• _Consigne_
Recopiez à l'identique le passage du texte sur la due diligence et le RGPD qui va de « Destinataires de DCP » jusqu'à « du traitement (2). » inclus.

• _Source_
= = =

Due diligence : conformité au RGPD et précautions d’usage
Publié le 26/09/2022 à 09:55

Plus de quatre ans après l’entrée en vigueur, le 25 mai 2018, du règlement (UE) 2016/679 du 27 avril 2016 (le RGPD), plusieurs questions demeurent toujours en suspens concernant les exigences concrètes du RGPD lors de la phase de due diligence ou d’audit préalable à toute transaction économique, notamment de type « mergers and acquisition » (M&A). En effet, des données à caractère personnel (DCP) de l’entité cédée sont communiquées par le cédant au(x) candidat(s) à la cession lors de la communication des documents, souvent par le biais d’une Data Room, notamment concernant les salariés (les contrats de travail, d’intérim, les mandats...), les fichiers clients (les contrats commerciaux…) voire même fournisseurs. Or, ces DCP font l’objet d’une protection spécifique au titre du RGPD. Il n’existe plus de déclaration ou d’autorisation auprès de la CNIL qui viendrait valider l’échange d’informations sur une opération.

Pour éclaircir au mieux les exigences et donc les précautions d’usage pour toute partie prenante à une due diligence concernant les DCP en trois temps : l’identification des parties prenantes (devant toutes être qualifiées de responsables du traitement de DCP au sens du RGPD), sera suivie de l’analyse des bases légales des traitements, puis des obligations respectives des parties de manière plus détaillée.

 

 


Destinataires de DCP et responsables du traitement

Dans le cadre d’une due diligence préparatoire à une transaction économique, il s’agit de mettre à disposition de l’information pour analyse et étude, en préalable à l’émission d’une offre ou des pourparlers. Les candidats, les conseils de part et d’autre reçoivent de l’information et en sont donc destinataires. Ce terme est défini à l’article 4 du RGPD comme visant « la personne physique ou morale, lautorité publique, le service ou tout autre organisme qui reçoit la communication de données à caractère personnel, quil sagisse ou non dun tiers (…) ».

Le responsable du traitement est défini comme la personne déterminant les finalités et les moyens d’un traitement de données personnelles (1) (même article 4 du RGPD). Il peut faire appel à un sous-traitant qui traitera les DCP, uniquement pour le compte du responsable du traitement (2).

= = =

• _Items répertoriés_
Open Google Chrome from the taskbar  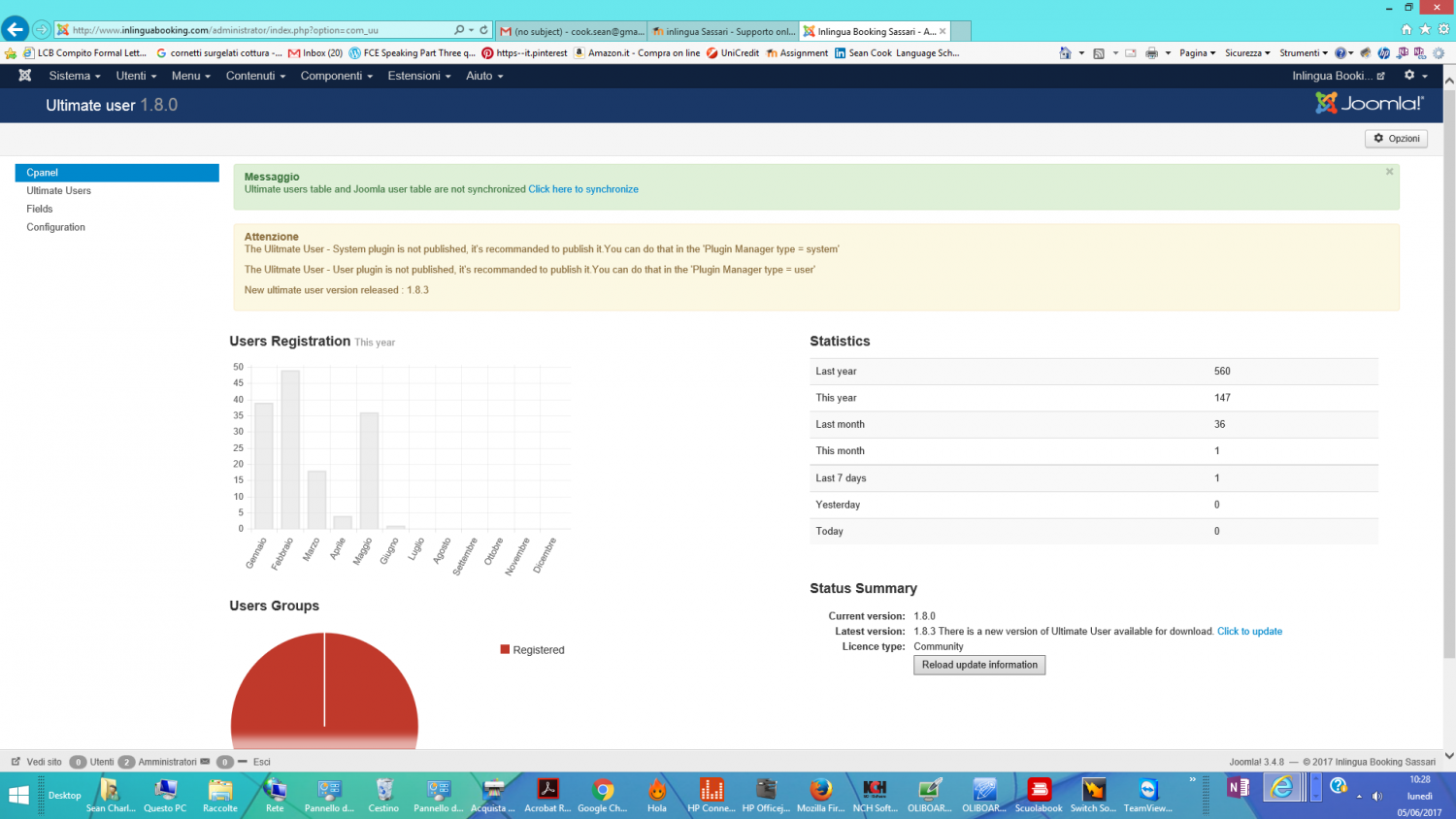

= = =

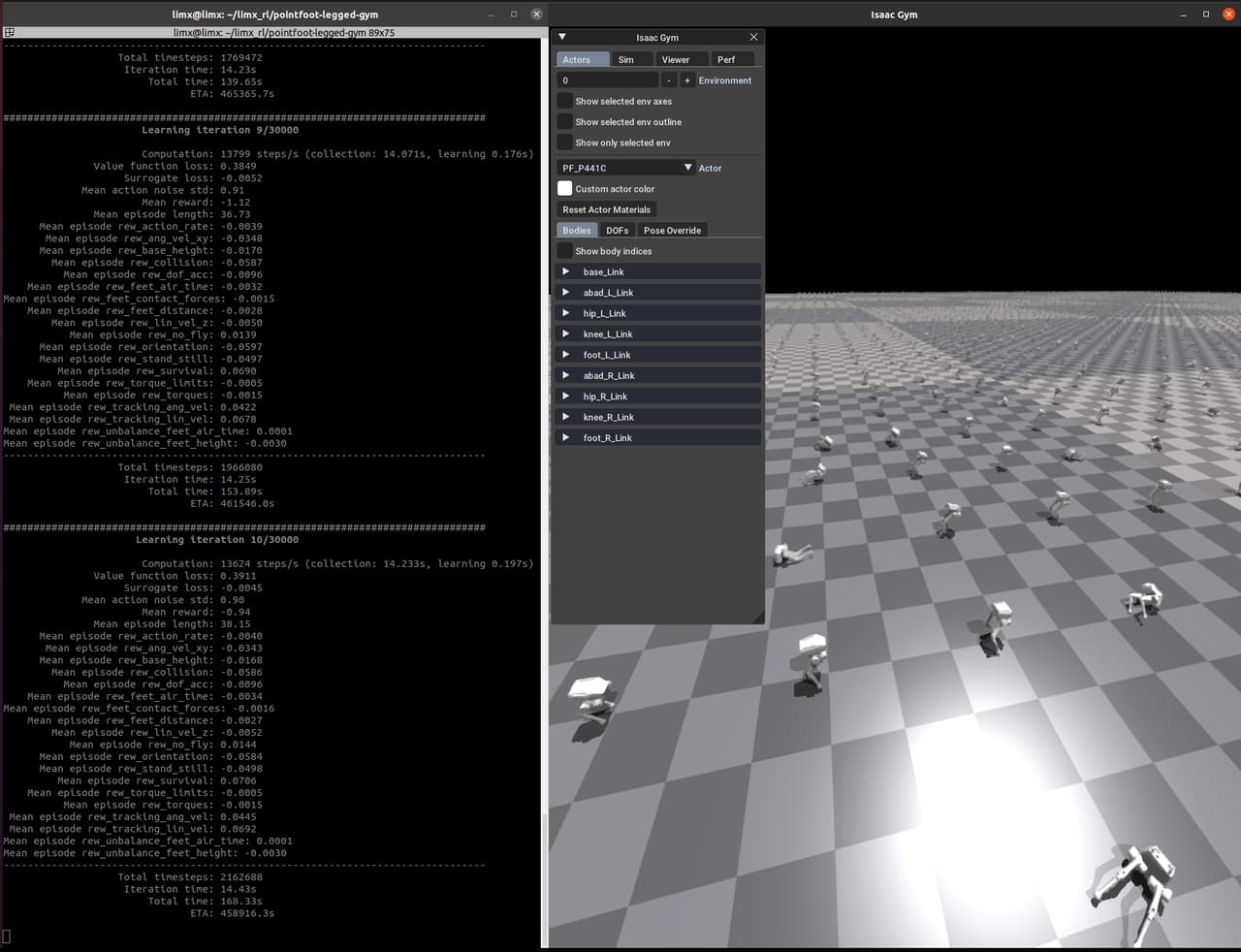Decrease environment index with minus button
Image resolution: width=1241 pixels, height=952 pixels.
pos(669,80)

= = =

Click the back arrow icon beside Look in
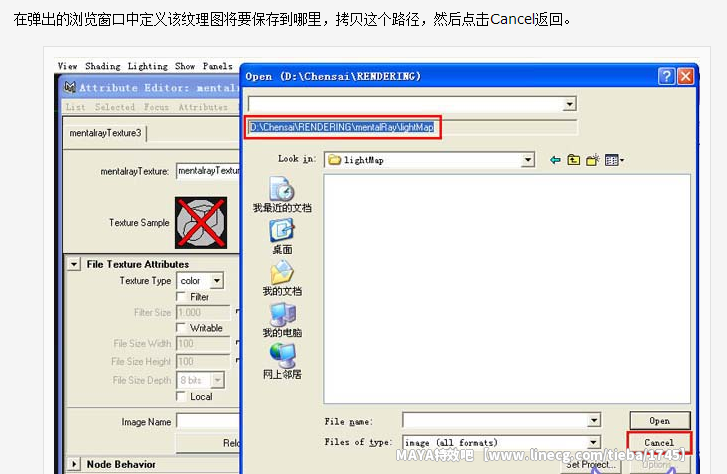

= = =

• _Réponse attendue_
Destinataires de DCP et responsables du traitement

Dans le cadre d’une due diligence préparatoire à une transaction économique, il s’agit de mettre à disposition de l’information pour analyse et étude, en préalable à l’émission d’une offre ou des pourparlers. Les candidats, les conseils de part et d’autre reçoivent de l’information et en sont donc destinataires. Ce terme est défini à l’article 4 du RGPD comme visant « la personne physique ou morale, lautorité publique, le service ou tout autre organisme qui reçoit la communication de données à caractère personnel, quil sagisse ou non dun tiers (…) ».

Le responsable du traitement est défini comme la personne déterminant les finalités et les moyens d’un traitement de données personnelles (1) (même article 4 du RGPD). Il peut faire appel à un sous-traitant qui traitera les DCP, uniquement pour le compte du responsable du traitement (2).